Nor did the Court of Claims err when it precluded admission of claimant's written statement to police following the incident. As relevant here, “[i]f upon cross-examination a witness' testimony is assailed – either directly or inferentially – as a recent fabrication, the witness may be rehabilitated with prior consistent statements that predated the motive to falsify” (People v. McDaniel, 81 N.Y.2d 10, 18, 595 N.Y.S.2d 364, 611 N.E.2d 265 [1993]). Here, claimant sought to introduce during her direct testimony the written statement that she gave to police following the incident based solely upon a comment that defendant's counsel had made during his opening statement. An opening statement, however, “is not the evidentiary equivalent of confronting the [claimant] on cross-examination with a claim of recent fabrication and thus lacks the testimonial element required for the admission of a prior consistent statement” (People v. Watson, 163 A.D.3d 855, 865, 81 N.Y.S.3d 449 [2018], lv denied 32 N.Y.3d 1009, 86 N.Y.S.3d 767, 111 N.E.3d 1123 [2018]). Further, defendant never relied upon a claim of a recent fabrication by claimant; instead, defendant maintained throughout its case that claimant's explanation of how the stabbing occurred had been false from its inception such that the hearsay exception for a prior consistent statement was not available under the circumstances (see People v. McDaniel, 81 N.Y.2d at 18, 595 N.Y.S.2d 364, 611 N.E.2d 265; People v. Davis, 44 N.Y.2d 269, 278, 405 N.Y.S.2d 428, 376 N.E.2d 901 [1978]; People v. Watson, 163 A.D.3d at 865, 81 N.Y.S.3d 449; Mooney v. Osowiecky, 235 A.D.2d 603, 604, 651 N.Y.S.2d 713 [1997]). Additionally, even assuming that the Court of Claims erred in not admitting claimant's statement to the sheriff's deputy and/or her written statement to police, on the record before us, we find any such error to be harmless, as the proffered evidence would not have had a substantial influence on bringing about a different verdict (see CPLR 2002; Nationstar Mtge., LLC v. Davidson, 116 A.D.3d 1294, 1296, 983 N.Y.S.2d 705 [2014], lv denied 24 N.Y.3d 905, 2014 WL 4637016 [2014]; Braunsdorf v. Haywood, 295 A.D.2d 731, 733, 743 N.Y.S.2d 623 [2002]; see also People v. Hamilton, 176 A.D.3d 1505, 1508–1509 [2019], lvs denied 34 NY3d 1126, 1128, 118 N.Y.S.3d 542, 555, 141 N.E.3d 498, 511 [2020]). To the extent not specifically addressed, claimant's remaining contentions have been reviewed and found to be without merit.

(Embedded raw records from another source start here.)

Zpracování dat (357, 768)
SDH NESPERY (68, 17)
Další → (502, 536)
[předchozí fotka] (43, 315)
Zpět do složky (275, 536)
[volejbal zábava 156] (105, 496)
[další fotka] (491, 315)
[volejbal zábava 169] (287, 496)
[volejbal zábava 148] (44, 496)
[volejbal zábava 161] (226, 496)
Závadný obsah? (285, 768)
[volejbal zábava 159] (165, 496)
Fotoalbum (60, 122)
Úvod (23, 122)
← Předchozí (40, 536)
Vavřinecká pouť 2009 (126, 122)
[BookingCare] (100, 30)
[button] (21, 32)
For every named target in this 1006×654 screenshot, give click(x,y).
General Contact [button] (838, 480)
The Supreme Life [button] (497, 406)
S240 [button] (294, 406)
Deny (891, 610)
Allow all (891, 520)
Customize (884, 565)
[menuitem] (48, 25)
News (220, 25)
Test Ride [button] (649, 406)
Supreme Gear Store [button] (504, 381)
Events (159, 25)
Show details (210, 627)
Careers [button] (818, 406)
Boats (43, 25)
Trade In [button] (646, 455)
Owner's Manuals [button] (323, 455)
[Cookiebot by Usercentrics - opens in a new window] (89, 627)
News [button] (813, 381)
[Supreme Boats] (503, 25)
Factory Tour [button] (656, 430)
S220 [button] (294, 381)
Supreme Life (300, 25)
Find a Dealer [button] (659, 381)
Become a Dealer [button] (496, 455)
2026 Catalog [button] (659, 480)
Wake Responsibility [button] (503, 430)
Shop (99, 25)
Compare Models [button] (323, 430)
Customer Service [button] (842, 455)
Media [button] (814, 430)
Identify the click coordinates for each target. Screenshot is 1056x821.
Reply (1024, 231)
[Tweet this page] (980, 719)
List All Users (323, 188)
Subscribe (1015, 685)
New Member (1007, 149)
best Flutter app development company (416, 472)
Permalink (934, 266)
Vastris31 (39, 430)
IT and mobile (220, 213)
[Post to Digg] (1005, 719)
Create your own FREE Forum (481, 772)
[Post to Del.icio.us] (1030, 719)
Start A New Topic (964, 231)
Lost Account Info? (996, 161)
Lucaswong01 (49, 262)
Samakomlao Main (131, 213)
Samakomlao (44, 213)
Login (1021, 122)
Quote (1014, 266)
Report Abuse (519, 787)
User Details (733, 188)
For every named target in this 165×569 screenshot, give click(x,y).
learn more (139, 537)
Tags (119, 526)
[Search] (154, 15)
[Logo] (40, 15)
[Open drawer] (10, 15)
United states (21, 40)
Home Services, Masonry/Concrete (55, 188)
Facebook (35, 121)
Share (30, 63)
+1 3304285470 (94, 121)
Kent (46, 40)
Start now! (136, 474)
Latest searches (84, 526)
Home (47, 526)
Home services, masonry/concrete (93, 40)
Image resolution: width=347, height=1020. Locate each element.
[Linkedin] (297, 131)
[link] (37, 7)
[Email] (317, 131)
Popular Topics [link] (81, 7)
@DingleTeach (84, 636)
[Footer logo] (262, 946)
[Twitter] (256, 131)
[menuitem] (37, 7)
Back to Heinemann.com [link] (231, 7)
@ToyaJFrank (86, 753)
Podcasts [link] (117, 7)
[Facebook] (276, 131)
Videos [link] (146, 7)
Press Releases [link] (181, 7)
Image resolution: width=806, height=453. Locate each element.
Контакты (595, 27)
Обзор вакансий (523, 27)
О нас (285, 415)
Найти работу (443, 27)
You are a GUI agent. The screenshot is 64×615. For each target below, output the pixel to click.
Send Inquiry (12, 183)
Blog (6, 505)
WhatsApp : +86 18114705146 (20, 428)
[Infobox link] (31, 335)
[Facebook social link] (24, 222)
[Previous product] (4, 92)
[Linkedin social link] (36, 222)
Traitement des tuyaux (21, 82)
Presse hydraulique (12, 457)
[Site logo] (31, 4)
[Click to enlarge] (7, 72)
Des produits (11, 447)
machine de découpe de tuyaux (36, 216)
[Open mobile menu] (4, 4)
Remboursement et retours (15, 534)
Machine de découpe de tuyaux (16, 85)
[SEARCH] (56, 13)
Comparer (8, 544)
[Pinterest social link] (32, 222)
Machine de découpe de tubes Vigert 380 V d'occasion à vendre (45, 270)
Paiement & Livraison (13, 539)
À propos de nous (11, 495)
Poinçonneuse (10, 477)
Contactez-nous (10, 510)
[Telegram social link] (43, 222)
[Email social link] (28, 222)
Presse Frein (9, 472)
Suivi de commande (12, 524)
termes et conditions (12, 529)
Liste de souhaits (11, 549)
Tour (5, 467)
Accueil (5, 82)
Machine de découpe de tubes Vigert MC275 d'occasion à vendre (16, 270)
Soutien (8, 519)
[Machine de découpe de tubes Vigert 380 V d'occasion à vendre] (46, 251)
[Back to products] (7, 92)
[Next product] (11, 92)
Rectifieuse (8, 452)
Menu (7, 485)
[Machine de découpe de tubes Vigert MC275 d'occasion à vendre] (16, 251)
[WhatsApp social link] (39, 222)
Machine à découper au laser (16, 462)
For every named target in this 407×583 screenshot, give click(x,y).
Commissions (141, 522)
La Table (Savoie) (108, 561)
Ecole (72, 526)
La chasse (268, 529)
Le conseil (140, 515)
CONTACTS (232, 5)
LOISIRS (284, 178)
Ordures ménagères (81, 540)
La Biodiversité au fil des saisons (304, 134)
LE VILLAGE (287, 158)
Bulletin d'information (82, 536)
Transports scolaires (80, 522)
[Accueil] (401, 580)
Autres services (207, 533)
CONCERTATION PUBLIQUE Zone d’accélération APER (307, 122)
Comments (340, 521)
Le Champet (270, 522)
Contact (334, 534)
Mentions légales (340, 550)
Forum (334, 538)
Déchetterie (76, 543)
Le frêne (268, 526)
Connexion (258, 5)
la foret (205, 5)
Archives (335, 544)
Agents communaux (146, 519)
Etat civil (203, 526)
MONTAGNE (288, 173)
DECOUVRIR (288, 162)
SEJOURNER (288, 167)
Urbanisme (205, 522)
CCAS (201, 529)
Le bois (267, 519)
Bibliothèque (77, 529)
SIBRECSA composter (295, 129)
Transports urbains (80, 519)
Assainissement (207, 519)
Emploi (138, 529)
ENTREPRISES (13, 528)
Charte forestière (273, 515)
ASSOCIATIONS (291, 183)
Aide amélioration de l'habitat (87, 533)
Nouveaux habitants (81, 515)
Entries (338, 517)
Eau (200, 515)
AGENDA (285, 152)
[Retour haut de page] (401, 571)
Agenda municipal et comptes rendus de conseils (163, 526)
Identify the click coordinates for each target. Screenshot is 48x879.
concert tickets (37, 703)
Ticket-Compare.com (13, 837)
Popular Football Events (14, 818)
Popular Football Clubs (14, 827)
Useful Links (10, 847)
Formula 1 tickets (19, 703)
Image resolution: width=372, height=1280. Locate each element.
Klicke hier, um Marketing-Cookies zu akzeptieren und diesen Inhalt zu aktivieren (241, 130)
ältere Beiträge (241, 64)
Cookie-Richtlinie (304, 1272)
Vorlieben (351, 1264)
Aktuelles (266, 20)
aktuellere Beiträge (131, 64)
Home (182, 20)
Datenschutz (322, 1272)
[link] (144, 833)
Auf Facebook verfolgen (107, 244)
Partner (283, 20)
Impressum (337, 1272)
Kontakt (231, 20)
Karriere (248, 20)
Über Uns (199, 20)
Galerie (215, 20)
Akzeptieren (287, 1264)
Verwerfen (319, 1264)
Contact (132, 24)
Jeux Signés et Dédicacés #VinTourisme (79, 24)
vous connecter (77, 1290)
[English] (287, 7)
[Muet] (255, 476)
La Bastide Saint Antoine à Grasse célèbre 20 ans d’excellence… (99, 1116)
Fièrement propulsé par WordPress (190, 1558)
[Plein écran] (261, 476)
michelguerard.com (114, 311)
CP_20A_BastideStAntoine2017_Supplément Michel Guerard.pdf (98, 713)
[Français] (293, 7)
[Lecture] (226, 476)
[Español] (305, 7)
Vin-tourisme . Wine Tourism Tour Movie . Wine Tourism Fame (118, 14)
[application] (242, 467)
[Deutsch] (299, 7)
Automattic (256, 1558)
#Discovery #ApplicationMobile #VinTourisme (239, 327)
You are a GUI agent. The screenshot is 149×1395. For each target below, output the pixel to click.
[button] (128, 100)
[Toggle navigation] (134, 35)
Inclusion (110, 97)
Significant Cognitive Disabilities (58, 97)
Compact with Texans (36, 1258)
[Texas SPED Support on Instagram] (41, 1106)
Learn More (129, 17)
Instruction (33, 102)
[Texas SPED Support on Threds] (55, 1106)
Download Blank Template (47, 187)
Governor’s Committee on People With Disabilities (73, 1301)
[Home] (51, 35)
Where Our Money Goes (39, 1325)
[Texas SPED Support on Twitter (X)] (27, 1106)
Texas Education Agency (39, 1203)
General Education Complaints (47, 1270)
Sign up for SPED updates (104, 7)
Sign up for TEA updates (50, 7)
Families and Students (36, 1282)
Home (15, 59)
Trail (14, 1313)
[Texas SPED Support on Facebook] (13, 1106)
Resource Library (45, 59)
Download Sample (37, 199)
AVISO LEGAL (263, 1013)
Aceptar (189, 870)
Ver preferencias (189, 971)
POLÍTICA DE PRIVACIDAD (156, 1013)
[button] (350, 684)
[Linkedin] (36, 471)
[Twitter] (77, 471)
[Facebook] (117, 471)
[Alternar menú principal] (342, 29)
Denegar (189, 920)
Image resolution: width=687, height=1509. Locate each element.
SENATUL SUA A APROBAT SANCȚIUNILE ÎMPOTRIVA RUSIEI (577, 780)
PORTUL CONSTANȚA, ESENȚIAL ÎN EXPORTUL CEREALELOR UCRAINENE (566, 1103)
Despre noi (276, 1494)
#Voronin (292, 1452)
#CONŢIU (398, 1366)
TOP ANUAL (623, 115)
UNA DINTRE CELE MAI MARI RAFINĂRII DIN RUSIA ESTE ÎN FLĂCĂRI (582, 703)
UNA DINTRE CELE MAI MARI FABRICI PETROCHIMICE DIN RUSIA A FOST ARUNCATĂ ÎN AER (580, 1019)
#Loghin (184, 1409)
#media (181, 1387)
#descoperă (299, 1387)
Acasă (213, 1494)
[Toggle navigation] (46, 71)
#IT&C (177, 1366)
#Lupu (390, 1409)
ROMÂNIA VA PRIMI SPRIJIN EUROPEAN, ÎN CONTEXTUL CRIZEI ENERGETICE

ORDERED that the judgment is affirmed, without costs.


1.   Although claimant's expert testified that claimant's wounds were consistent with defensive action, he acknowledged that they could also have been caused by picking up broken glass. He also conceded that the pattern and distribution of McKee's wounds were also consistent with McKee's version of how the incident unfolded.

Egan Jr., J.

Garry, P.J., Mulvey, Devine and Colangelo, JJ., concur.